I could understand it being heavily redacted, but I'm just curious about complaint and disposition.


Thank you in advance.
 
Are the disciplinary actions (history) of federal law enforcement officers subject to FOIA or are they exempt?

Most information in a federal employee's personnel file is exempt from disclosure under FOIA because of restrictions both in FOIA itself and in the federal Privacy Act of 1974. Unless the disciplinary action was public, e.g. the result of a court case, a member of the public is unlikely to get that information. The Office of Personnel Management (OPM) is the agency that has oversight of release of federal government employee personnel records. Most of the employee's records are not subject to disclosure, including records of job performance appraisals. Under its regulations, the following is the information from an empoyees Official Personnel Folder (OPF) that is routinely subject to disclosure under FOIA:

§ 293.311 Availability of information.

(a) The following information from both the OPF and employee performance file system folders, their automated equivalent records, and from other personnel record files that constitute an agency record within the meaning of the FOIA and which are under the control of the Office, about most present and former Federal employees, is available to the public:

(1) Name;

(2) Present and past position titles and occupational series;

(3) Present and past grades;

(4) Present and past annual salary rates (including performance awards or bonuses, incentive awards, merit pay amount, Meritorious or Distinguished Executive Ranks, and allowances and differentials);

(5) Present and past duty stations (includes room numbers, shop designations, or other identifying information regarding buildings or places of employment); and

(6) Position descriptions, identification of job elements, and those performance standards (but not actual performance appraisals) that the release of which would not interfere with law enforcement programs or severely inhibit agency effectiveness. Performance elements and standards (or work expectations) may be withheld when they are so interwined with performance appraisals that their disclosure would reveal an individual's performance appraisal.

(b) The Office or agency will generally not disclose information where the data sought is a list of names, present or past position titles, grades, salaries, performance standards, and/or duty stations of Federal employees which, as determined by the official responsible for custody of the information:

(1) Is selected in such a way that would reveal more about the employee on whom information is sought than the six enumerated items, the disclosure of which would constitute a clearly unwarranted invasion of personal privacy; or

(2) Would otherwise be protected from mandatory disclosure under an exemption of the FOIA.

(c) In addition to the information described in paragraph (a) of this section, a Government official may provide other information from these records (or automated equivalents) of an employee, to others outside of the agency, under a summons, warrant, subpoena, or other legal process; as provided by the Privacy Act (5 U.S.C. 552a(b)(4) through (b)(11)), under those Privacy Act routine uses promulgated by the Office, and as required by the FOIA.

5 C.F.R. § 293.311.

In short, you are very unlikely to get the type of records you described. Like other citizens, federal employees have rights to privacy concerning the information that the federal government maintains about them. As a result, the information you get is pretty basic and not anything that would embarass the employee, subject him/her to harassment or violate the employee's basic rights to privacy under the Privacy Act.
 
Thank you both very much Tax Counsel and Army Judge for expedient reply and the data provided.

I found this in the link to the PDF FOIA Guide for Law Enforcement that Army Judge provided.

upload_2024-1-20_20-58-23.png

Let me know if I'm reading this correctly.

I read it to state that disciplinary actions aren't subject to FOIA unless disciplined was imposed, or in other words if the investigation was found to be credible.

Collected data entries

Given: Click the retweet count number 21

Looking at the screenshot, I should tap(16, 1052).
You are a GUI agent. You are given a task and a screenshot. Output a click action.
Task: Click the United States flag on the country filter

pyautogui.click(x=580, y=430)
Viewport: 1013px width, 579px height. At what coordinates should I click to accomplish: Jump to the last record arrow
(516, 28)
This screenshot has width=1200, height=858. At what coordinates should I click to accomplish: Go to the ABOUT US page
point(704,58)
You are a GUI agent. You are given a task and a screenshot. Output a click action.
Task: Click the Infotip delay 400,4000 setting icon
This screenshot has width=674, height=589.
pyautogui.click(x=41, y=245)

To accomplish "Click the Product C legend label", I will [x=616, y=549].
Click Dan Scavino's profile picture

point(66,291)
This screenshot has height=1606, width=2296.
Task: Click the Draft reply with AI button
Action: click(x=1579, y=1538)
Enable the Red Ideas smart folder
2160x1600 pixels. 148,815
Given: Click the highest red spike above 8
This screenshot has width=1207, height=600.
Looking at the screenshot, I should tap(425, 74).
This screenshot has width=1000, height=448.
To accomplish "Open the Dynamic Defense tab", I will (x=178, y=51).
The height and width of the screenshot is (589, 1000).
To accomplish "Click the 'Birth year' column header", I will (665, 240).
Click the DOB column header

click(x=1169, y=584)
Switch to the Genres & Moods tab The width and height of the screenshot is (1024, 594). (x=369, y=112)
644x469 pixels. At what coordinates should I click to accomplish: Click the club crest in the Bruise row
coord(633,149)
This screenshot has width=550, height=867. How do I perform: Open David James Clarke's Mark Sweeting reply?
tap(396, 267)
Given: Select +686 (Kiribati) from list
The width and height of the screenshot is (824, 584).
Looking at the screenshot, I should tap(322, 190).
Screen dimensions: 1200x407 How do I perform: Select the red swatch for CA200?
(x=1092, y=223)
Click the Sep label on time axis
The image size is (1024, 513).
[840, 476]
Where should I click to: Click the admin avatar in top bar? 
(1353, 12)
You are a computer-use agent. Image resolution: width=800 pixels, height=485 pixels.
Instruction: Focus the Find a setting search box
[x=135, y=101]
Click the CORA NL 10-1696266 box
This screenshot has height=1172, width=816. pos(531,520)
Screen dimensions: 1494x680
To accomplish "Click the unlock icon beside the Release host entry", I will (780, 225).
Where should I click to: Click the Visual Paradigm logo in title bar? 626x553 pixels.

Tasks and exercises
a) Translate this sentence from the passage on FOIA and federal personnel records into Spanish: "Like other citizens, federal employees have rights to privacy concerning the information that the federal government maintains about them."
b) Write the next part of the passage on FOIA and federal personnel records, picking up after its final sentence.

Responses in order
a) Al igual que otros ciudadanos, los empleados federales tienen derecho a la privacidad respecto de la información que el gobierno federal mantiene sobre ellos.

b)
Again am I reading this correctly?
 
Thank you both very much Tax Counsel and Army Judge for expedient reply and the data provided.

I found this in the link to the PDF FOIA Guide for Law Enforcement that Army Judge provided.

View attachment 4555

Let me know if I'm reading this correctly.

I read it to state that disciplinary actions aren't subject to FOIA unless disciplined was imposed, or in other words if the investigation was found to be credible.

Again am I reading this correctly?

What records specifically are you trying to get? The subject line of your thread indicates that you are looking to get records of a federal government employee. If that's correct then the only way you may seek that information is under the federal Freedom of Information Act (FOIA). I discussed that in my earlier. Some states, like Illinois have open records laws that they also call a Freedom of Information Act. The state FOIA only applies to seeking records held by state/local agencies. Each state and the federal government has its own rules for open records/FOIA requests. The FOIA guide for law enforcement you linked discusses the Illinois state FOIA law and the law enforcement referred to there are state and local law enforcement officials. It is of no use whatsoever if the person you want to know about was a federal law enforcement officer. Specifically, what agency did the person work for and what was his/her position? No names are needed to help you with this, so I suggest you not provide the person's name in this forum for privacy reasons.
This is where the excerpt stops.